Following a supporting role in the independent comedy "Tortilla Heaven" (2007), Lopez had another successful HBO special, "George Lopez: America's Mexican" (2007). Back on the big screen, he voiced Papi in the relatively pleasing "Beverly Hills Chihuahua" (2008) and played a priest in the wry black comedy "Henry Poole is Here" (2008), starring Luke Wilson. A supporting role as a local TV-station manager dealing with warring political rivals in his small town in "Swing Vote" (2008) was followed by a starring role as a workaholic widower desperate to reconnect with his daughter (Daniela Bobadilla) in the made-for-cable movie, "Mr. Troop Mom" (Nickelodeon, 2009). After a recurring role as the mayor of Reno on "Reno 911!" (Comedy Central, 2003-09) and the new stand-up comedy special, "George Lopez: Tall, Dark & Chicano" (HBO, 2009), he began serving as host and executive producer on his own talk show, "Lopez Tonight" (TBS, 2009-2011), which included sketches and audience participation into the standard monologue-guest format. When it was announced his show was being bumped from 11 p.m. to midnight after less than one year to make room for the newly ousted "Tonight Show" host, Conan O'Brien's new talk show, Lopez could not have been happier, welcoming the red-headed comic to the TBS fold and promising "a new era in late night TV." Meanwhile, he continued making movies, co-starring opposite Jackie Chan in "The Spy Next Door" (2010) and as a part of Gary Marshall's ensemble romantic comedy, "Valentine's Day" (2010).

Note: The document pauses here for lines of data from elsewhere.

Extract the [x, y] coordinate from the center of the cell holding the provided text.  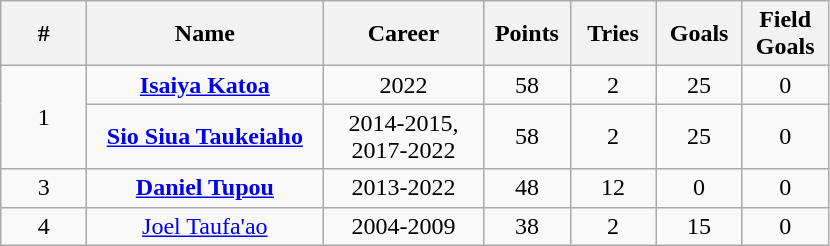
Points [527, 34]
2022 [404, 85]
15 [699, 226]
38 [527, 226]
4 [44, 226]
Goals [699, 34]
48 [527, 188]
Isaiya Katoa [205, 85]
# [44, 34]
12 [613, 188]
Career [404, 34]
2004-2009 [404, 226]
3 [44, 188]
Tries [613, 34]
Name [205, 34]
Joel Taufa'ao [205, 226]
1 [44, 118]
2013-2022 [404, 188]
Sio Siua Taukeiaho [205, 136]
Field Goals [785, 34]
Daniel Tupou [205, 188]
2014-2015, 2017-2022 [404, 136]
Extract the [X, Y] coordinate from the center of the cell holding the provided text.  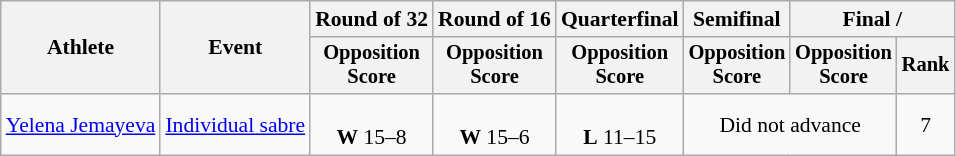
Yelena Jemayeva [81, 124]
Event [235, 48]
Individual sabre [235, 124]
Semifinal [738, 19]
W 15–8 [372, 124]
Round of 16 [494, 19]
Athlete [81, 48]
Rank [926, 66]
Final / [872, 19]
Did not advance [790, 124]
Round of 32 [372, 19]
W 15–6 [494, 124]
Quarterfinal [620, 19]
7 [926, 124]
L 11–15 [620, 124]
From the cell containing the given text, extract its center point as (X, Y) coordinate. 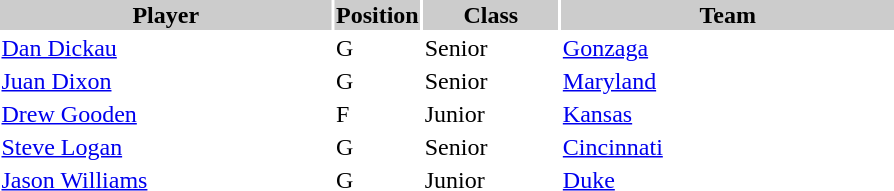
Steve Logan (166, 147)
Drew Gooden (166, 114)
Junior (490, 114)
Dan Dickau (166, 48)
Kansas (728, 114)
Player (166, 15)
Team (728, 15)
Position (378, 15)
Gonzaga (728, 48)
Class (490, 15)
Juan Dixon (166, 81)
Cincinnati (728, 147)
Maryland (728, 81)
F (378, 114)
Scan for the cell matching the given text and deliver its (x, y) coordinate at center. 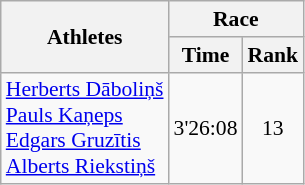
Rank (274, 55)
13 (274, 128)
Time (206, 55)
Athletes (85, 36)
Race (236, 19)
3'26:08 (206, 128)
Herberts DāboliņšPauls KaņepsEdgars GruzītisAlberts Riekstiņš (85, 128)
Identify which cell holds the provided text, then report its [x, y] central coordinate. 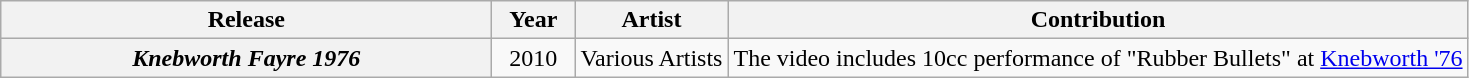
Knebworth Fayre 1976 [246, 58]
Contribution [1098, 20]
Year [534, 20]
The video includes 10cc performance of "Rubber Bullets" at Knebworth '76 [1098, 58]
2010 [534, 58]
Release [246, 20]
Artist [652, 20]
Various Artists [652, 58]
Capture the cell that displays the provided text and extract its [x, y] central coordinate. 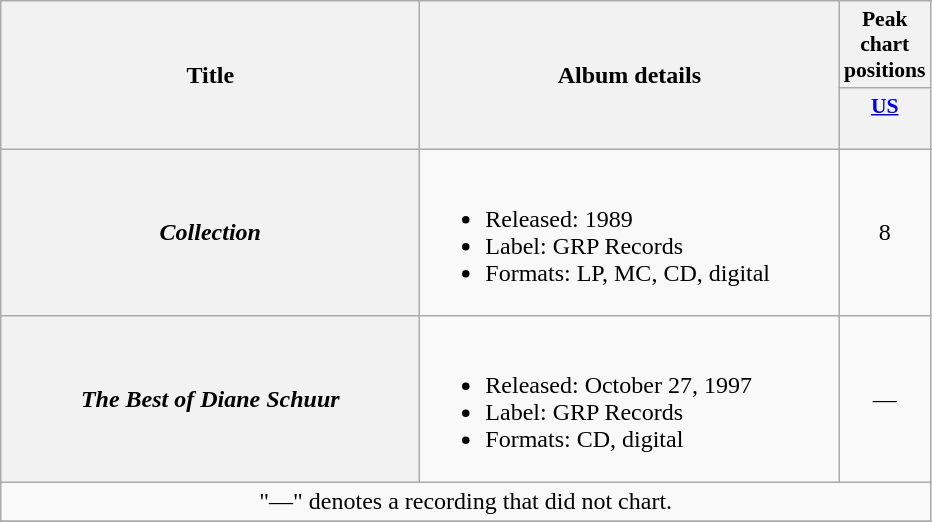
US [885, 118]
Released: 1989Label: GRP RecordsFormats: LP, MC, CD, digital [630, 232]
Released: October 27, 1997Label: GRP RecordsFormats: CD, digital [630, 400]
— [885, 400]
The Best of Diane Schuur [210, 400]
Collection [210, 232]
Album details [630, 75]
8 [885, 232]
"—" denotes a recording that did not chart. [466, 502]
Title [210, 75]
Peak chart positions [885, 44]
For the text-containing cell, return its midpoint in (x, y) coordinate format. 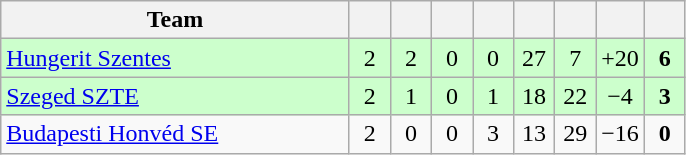
+20 (620, 58)
Budapesti Honvéd SE (176, 134)
27 (534, 58)
29 (576, 134)
6 (664, 58)
Team (176, 20)
Szeged SZTE (176, 96)
22 (576, 96)
−4 (620, 96)
−16 (620, 134)
Hungerit Szentes (176, 58)
18 (534, 96)
13 (534, 134)
7 (576, 58)
Locate the cell with the specified text and output its (x, y) center coordinate. 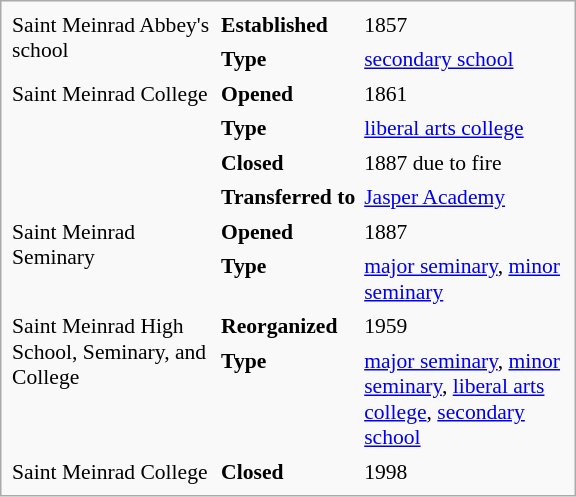
liberal arts college (464, 128)
major seminary, minor seminary (464, 278)
1887 (464, 232)
major seminary, minor seminary, liberal arts college, secondary school (464, 399)
Reorganized (288, 326)
Transferred to (288, 197)
1857 (464, 25)
Established (288, 25)
1959 (464, 326)
1998 (464, 472)
secondary school (464, 59)
Jasper Academy (464, 197)
1887 due to fire (464, 163)
Saint Meinrad Abbey's school (112, 42)
Saint Meinrad High School, Seminary, and College (112, 381)
1861 (464, 94)
Saint Meinrad Seminary (112, 262)
Output the (X, Y) coordinate of the center of the cell containing the given text.  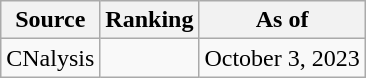
October 3, 2023 (282, 58)
As of (282, 20)
CNalysis (50, 58)
Source (50, 20)
Ranking (150, 20)
Return the [X, Y] coordinate for the center point of the cell that contains the specified text.  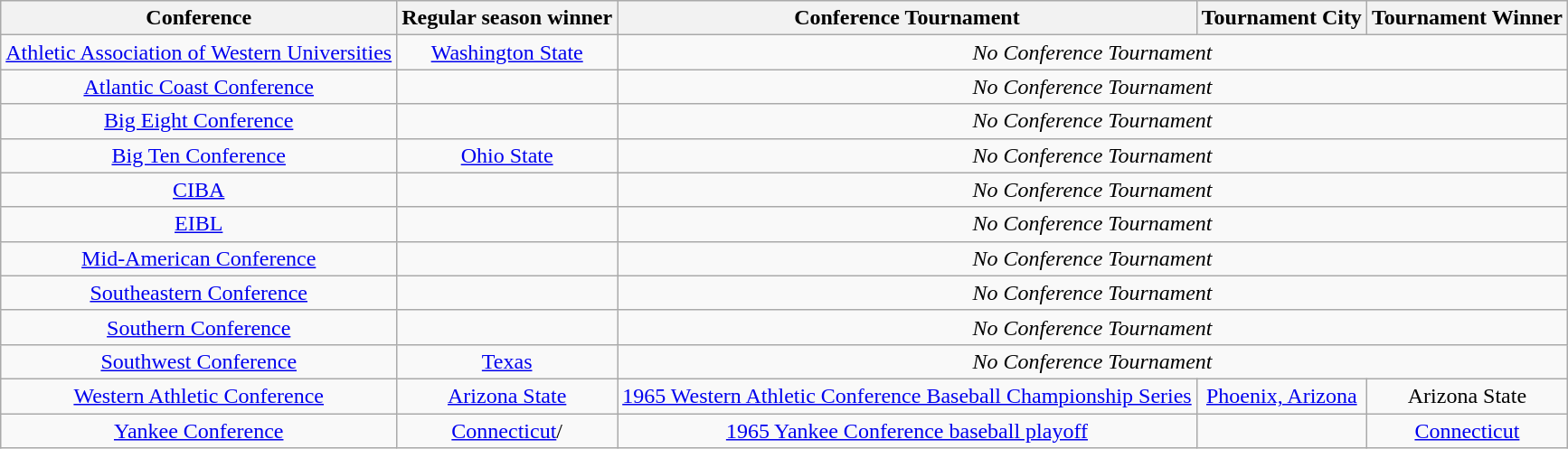
Southern Conference [199, 327]
Phoenix, Arizona [1281, 396]
Tournament Winner [1467, 18]
1965 Yankee Conference baseball playoff [908, 431]
Conference Tournament [908, 18]
Conference [199, 18]
Southwest Conference [199, 362]
Atlantic Coast Conference [199, 87]
Big Ten Conference [199, 156]
Tournament City [1281, 18]
Connecticut/ [507, 431]
1965 Western Athletic Conference Baseball Championship Series [908, 396]
Regular season winner [507, 18]
Ohio State [507, 156]
Yankee Conference [199, 431]
Athletic Association of Western Universities [199, 52]
Mid-American Conference [199, 259]
Big Eight Conference [199, 121]
Texas [507, 362]
Southeastern Conference [199, 293]
Western Athletic Conference [199, 396]
CIBA [199, 190]
EIBL [199, 224]
Washington State [507, 52]
Connecticut [1467, 431]
Output the (X, Y) coordinate of the center of the cell containing the given text.  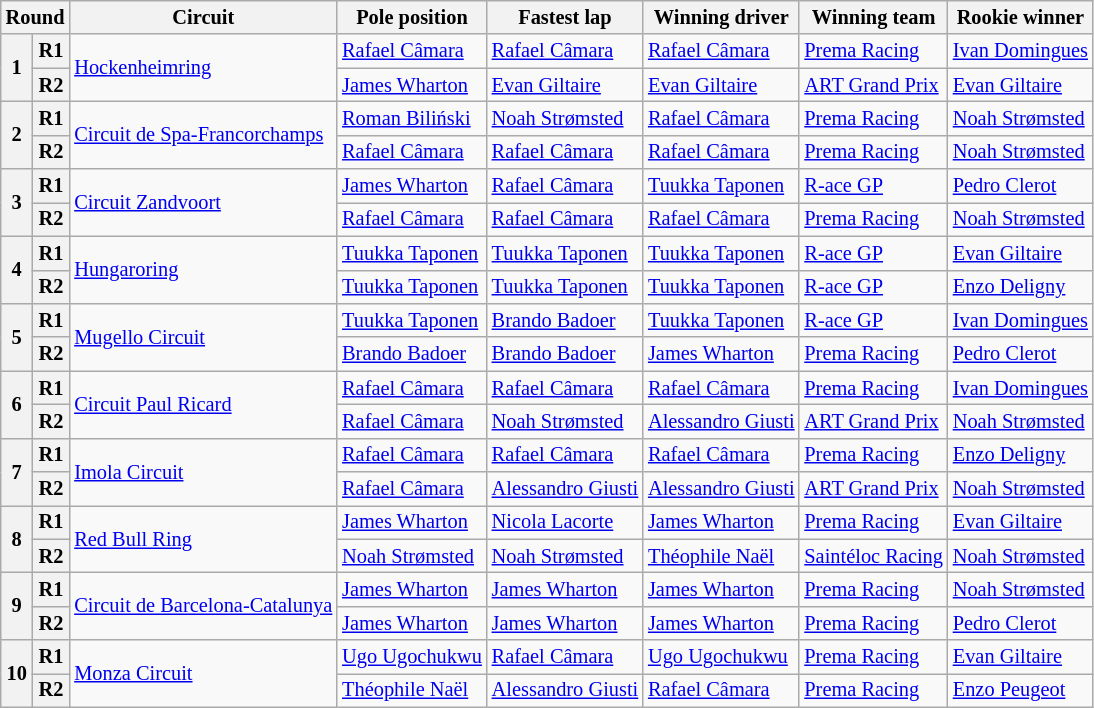
7 (17, 472)
1 (17, 68)
8 (17, 538)
Circuit Zandvoort (203, 202)
Rookie winner (1020, 17)
Circuit Paul Ricard (203, 404)
Circuit (203, 17)
Monza Circuit (203, 674)
4 (17, 270)
Circuit de Barcelona-Catalunya (203, 606)
Red Bull Ring (203, 538)
Hockenheimring (203, 68)
5 (17, 336)
Enzo Peugeot (1020, 690)
Fastest lap (565, 17)
Mugello Circuit (203, 336)
Circuit de Spa-Francorchamps (203, 134)
2 (17, 134)
Roman Biliński (412, 118)
Winning team (873, 17)
Round (36, 17)
6 (17, 404)
Imola Circuit (203, 472)
Saintéloc Racing (873, 556)
10 (17, 674)
Hungaroring (203, 270)
9 (17, 606)
3 (17, 202)
Winning driver (721, 17)
Pole position (412, 17)
Nicola Lacorte (565, 522)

After only two seasons, however, Lopez was informed by TBS executives that his show was cancelled in August 2011, citing low ratings.



Lopez continued working steadily in animation, providing voices for the animated films "The Smurfs" (2011) and "Rio" (2011) and the sequels "The Smurfs 2" (2013) and "Rio 2" (2014). A stand-up special, "George Lopez: It's Not Me, It's You" (2012) reaffirmed his comedic strengths. Lopez returned to series television with a sitcom, "Saint George" (FX 2014) in early 2014, co-starring Danny Trejo and Jenn Lyon.